● Data:
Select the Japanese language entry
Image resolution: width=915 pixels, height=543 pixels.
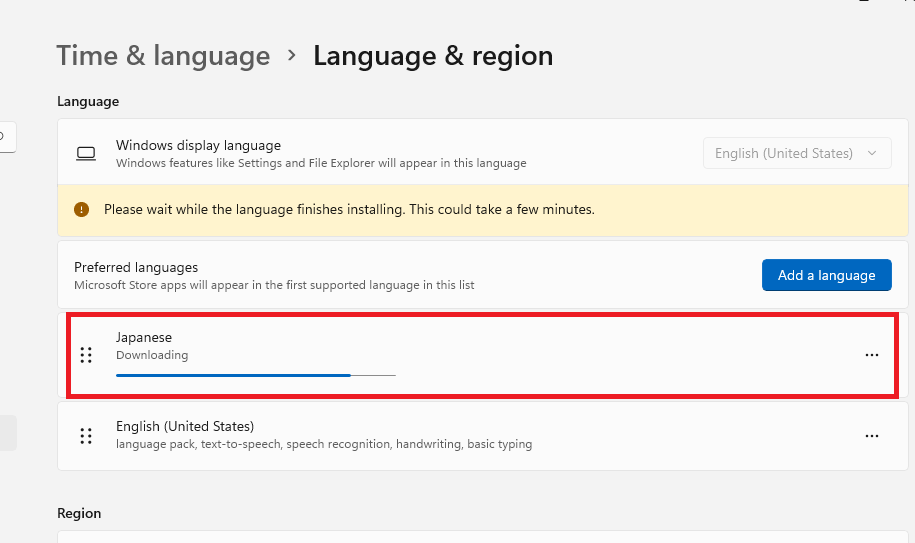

---

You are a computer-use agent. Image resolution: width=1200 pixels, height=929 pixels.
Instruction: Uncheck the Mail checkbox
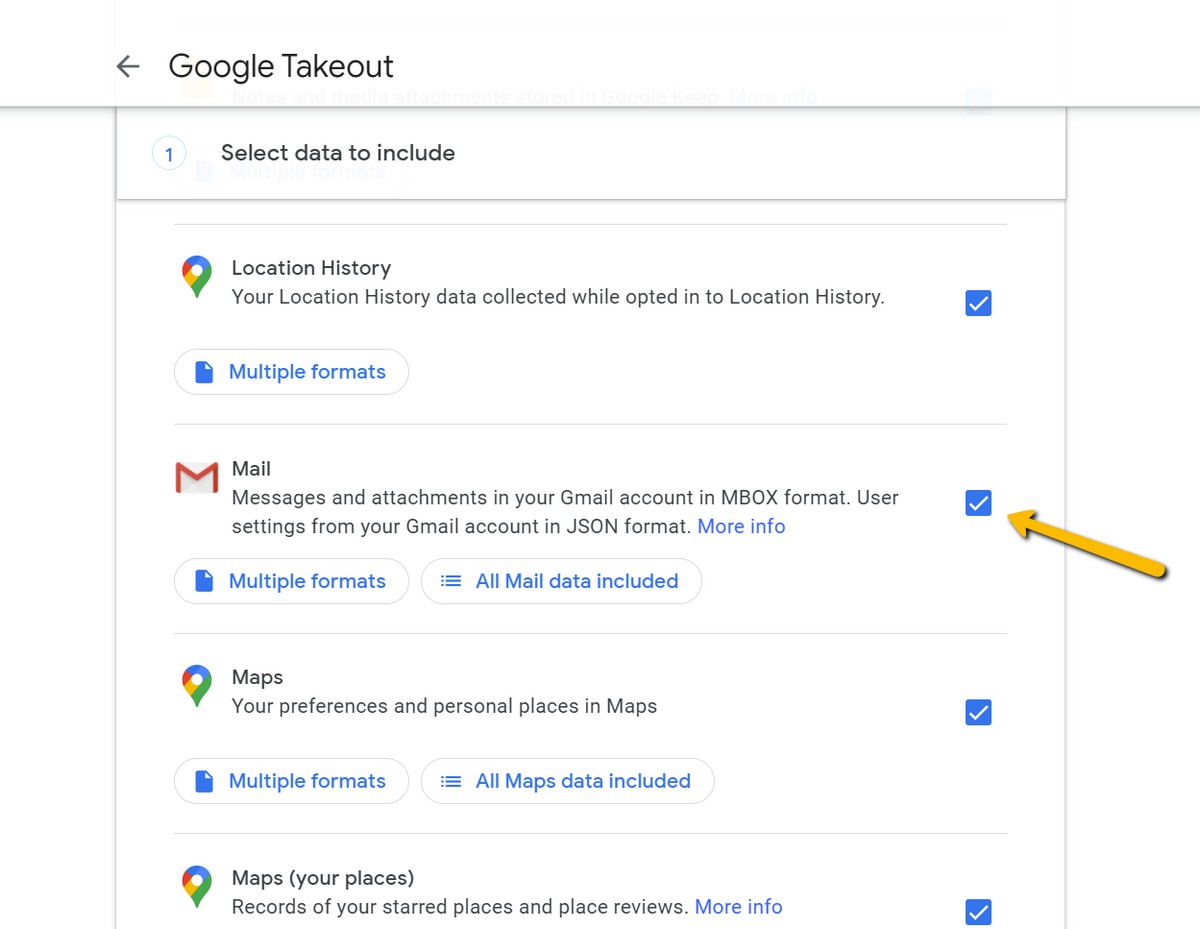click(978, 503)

● What the task asks: Please show the lines in the entries above that hold the string "width".

● Answer section:
Image resolution: width=915 pixels, height=543 pixels.
You are a computer-use agent. Image resolution: width=1200 pixels, height=929 pixels.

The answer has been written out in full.